Photo of Lisa SinghLisa Singh (Tasmania, Australian Labor Party, Shadow Parliamentary Secretary to the Shadow Attorney General) Share this | Hansard source

I have been on my feet now for a good eight minutes, so for Senator Birmingham to now say that what I have been addressing, the questions that I have been raising, are not pertinent to his sense of what is compatible with this section of the bill is a little bit late, quite frankly. But he knows very well my line of questioning. I have been talking now for some eight minutes about solar energy. I have been talking specifically about the government's One Million Solar Roofs program and where the funding for that program is going to come from. You would think that in the last eight minutes he would have started to think about how he is going to respond to some of these questions, when in the next five minutes he will get the opportunity to do so.

To make points of order, pretending he has no idea what is going on and that I am in some other world with regard to this section of the bill, is a little bit ordinary, quite frankly. That is especially the case because, having been on the Senate Standing Committee on Environment and Communications with him for the last 18 months or so, I know that he is quite engaged in this portfolio. I think I am right in saying that he is actually quite passionate about renewable energy and about the area of climate change—as opposed, perhaps, to some of his colleagues in the government. Senator Birmingham actually understands this issue and is on the record as being supportive of an emissions trading scheme. At that time he was adamant that that was the way that his party room was going to move. In fact, he said that they were going to do it better than the then Rudd government. But now they are not going to do it at all. They are going to introduce a direct action scheme and pretend that they never even imagined the emissions trading scheme.

It is on the record that Senator Birmingham was very much supportive of an emissions scheme but we will let that aside. Hopefully, Senator Birmingham will listen to my questioning in relation to the bill that is before us—that is, my questions in relation to solar roofs, solar schools and solar towns programs. Specifically, my questions are: where will the funding for the one million solar roofs program come from? Will low-income households be specifically targeted in a program of that sort? Will there be some kind of co-payment arrangement for households? How much abatement is expected from such a program?

Also, where will funding for the solar towns program come from? There is a solar roofs program, I understand, but there is also a solar towns program. Will there be regional towns? Will there be suburbs or local government areas in regional areas? Also, how much abatement is expected from that program?

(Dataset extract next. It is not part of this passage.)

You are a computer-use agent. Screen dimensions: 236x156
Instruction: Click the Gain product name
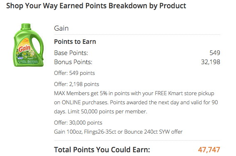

There are the solar roofs program and the solar towns program. My final questions are in relation to where the funding for the solar schools program will come from. I am specifically interested in the solar schools program because that is an area I am very familiar with, having understood the over-$217 million investment that the last Labor government made in providing 5,310 schools to install renewable energy systems, rainwater tanks and a range of energy efficient measures into their schools.

Where will that funding for the solar schools program come from? Will it go exclusively to public schools or will it go to schools in low socio-economic status areas? How will it be determined which schools will get that funding? Like the questions in relation to the solar roofs program and the solar towns program, how much abatement is expected from the program?

I have been talking about three programs. I am sure that Senator Birmingham is very aware of the three programs that are part of his government's package. I am sure he is able to answer these three questions in great detail. I know he has great interest in this area, having been a supporter of the emissions trading scheme, and that he is, therefore, aware of all of the benefits that renewable energy provides by encouraging changes in behaviour—which is what occurs through an emissions trading scheme.

I will finish my remarks by highlighting that I, too, am interested in and passionate about renewable energy. I think it is the way of the future. I think that it is something that the opposition and the government could have some bipartisan agreement on. Where we differ is probably on how it is delivered and, certainly, on how it is funded. Cutting $450 million in MYEFO from ARENA is certainly going to leave the government very short in being able to deliver these three programs. So I will be very interested to hear from Senator Birmingham exactly how this is going to occur.